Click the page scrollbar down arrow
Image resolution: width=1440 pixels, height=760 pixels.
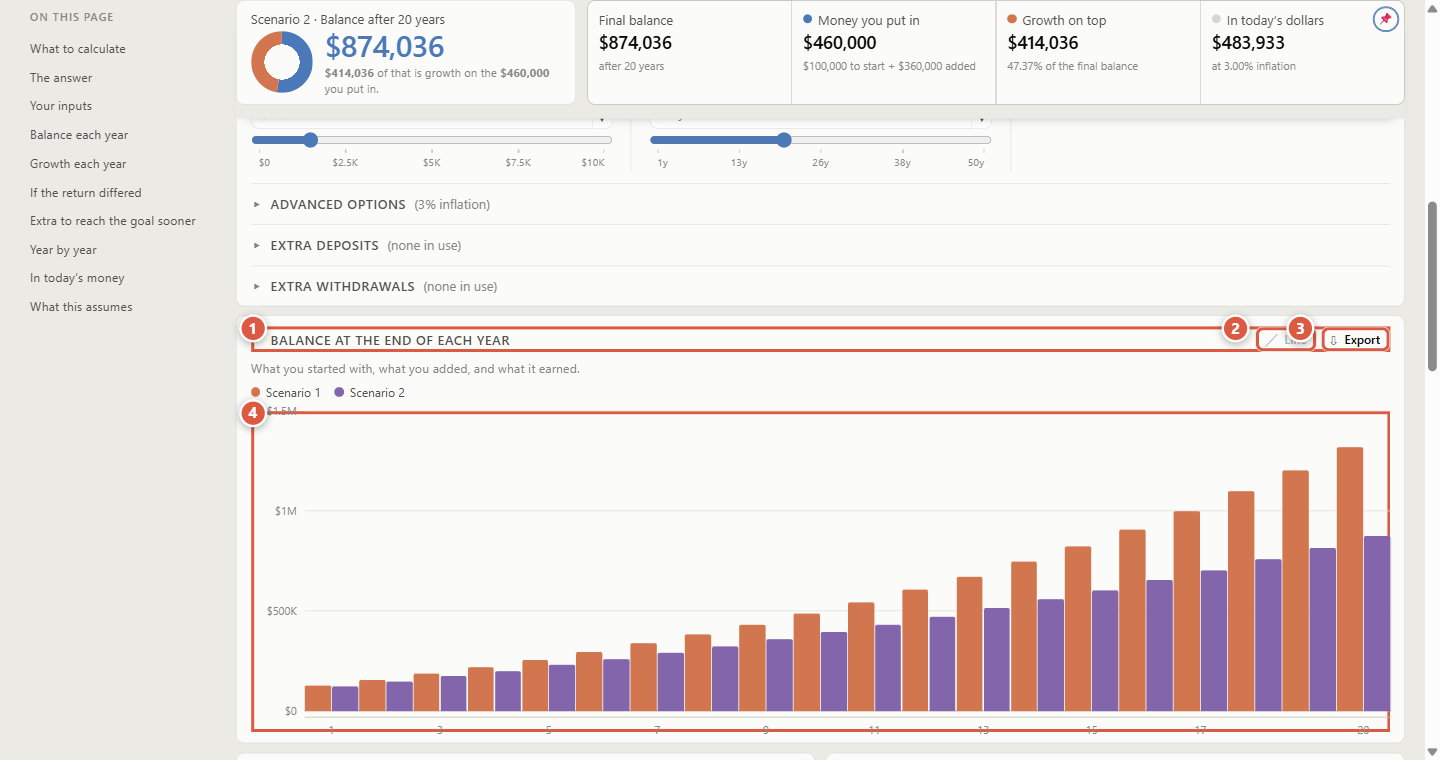(1432, 751)
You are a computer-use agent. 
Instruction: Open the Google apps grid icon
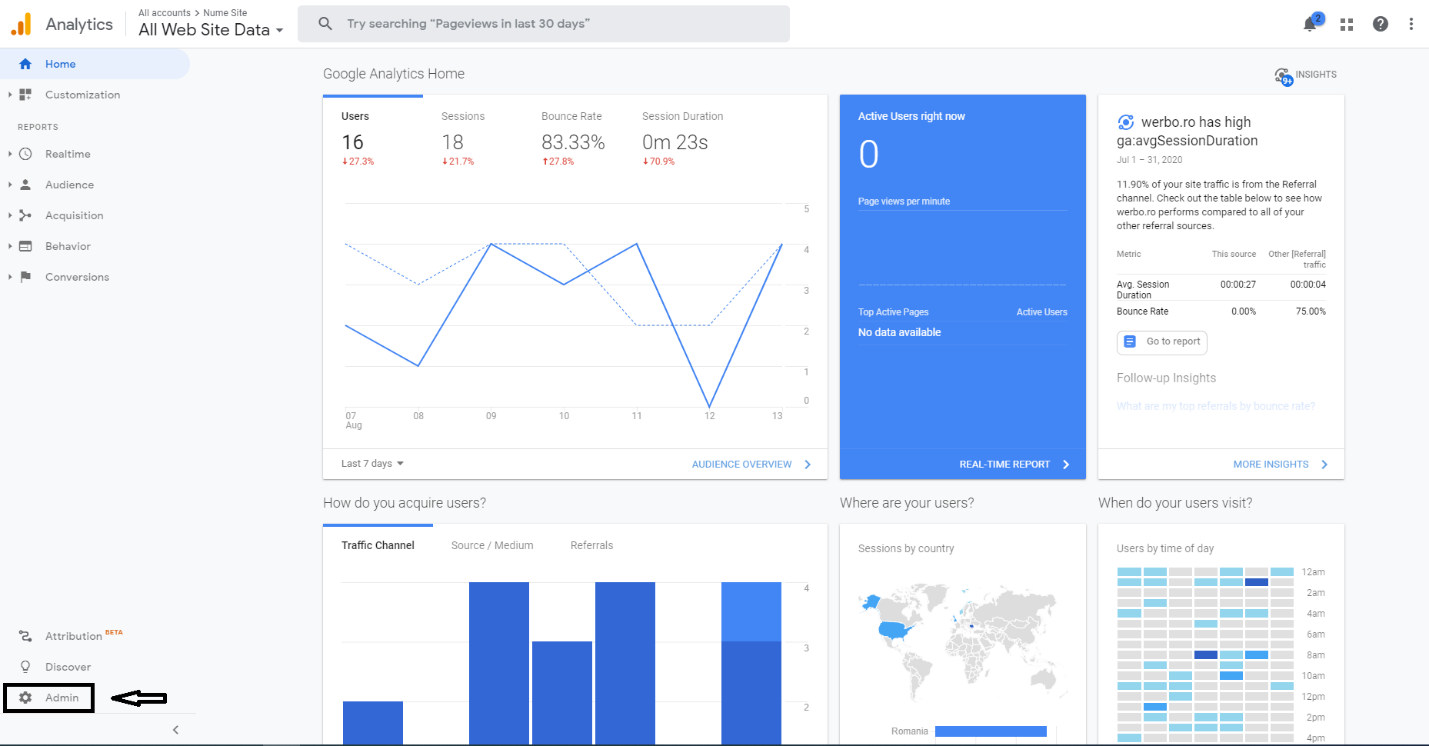pyautogui.click(x=1346, y=24)
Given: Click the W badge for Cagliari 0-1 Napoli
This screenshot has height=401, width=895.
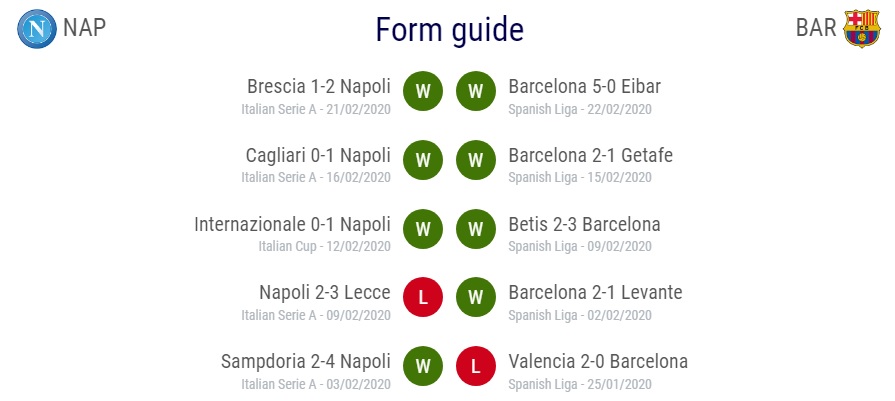Looking at the screenshot, I should 423,160.
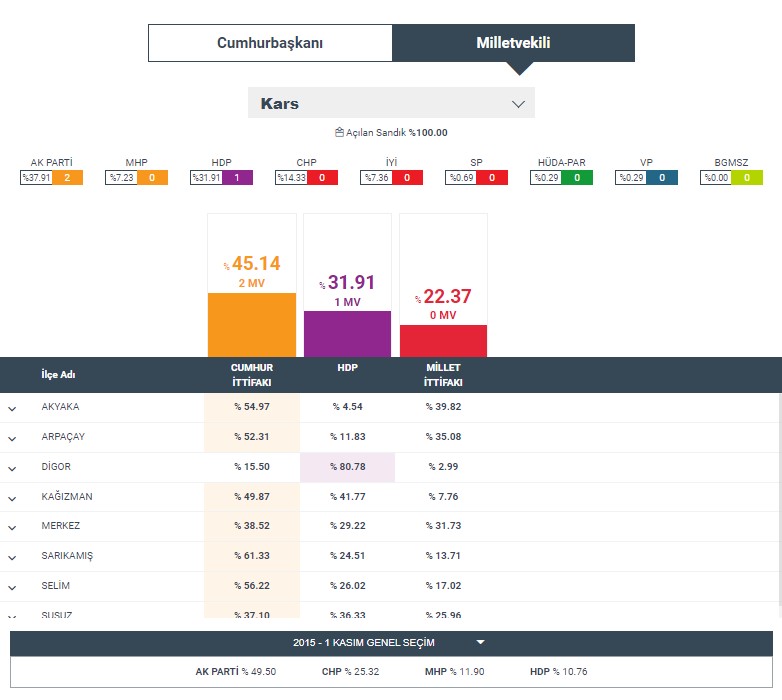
══════
TO DO:
In the copy, include every line of the entries above exactly and none of the pictures.

RESULT:
Click the page scrollbar down arrow
Image resolution: width=1440 pixels, height=760 pixels.
(1432, 751)
You are a computer-use agent. 
Instruction: Open the Google apps grid icon
pyautogui.click(x=1346, y=24)
Given: Click the W badge for Cagliari 0-1 Napoli
This screenshot has height=401, width=895.
Looking at the screenshot, I should 423,160.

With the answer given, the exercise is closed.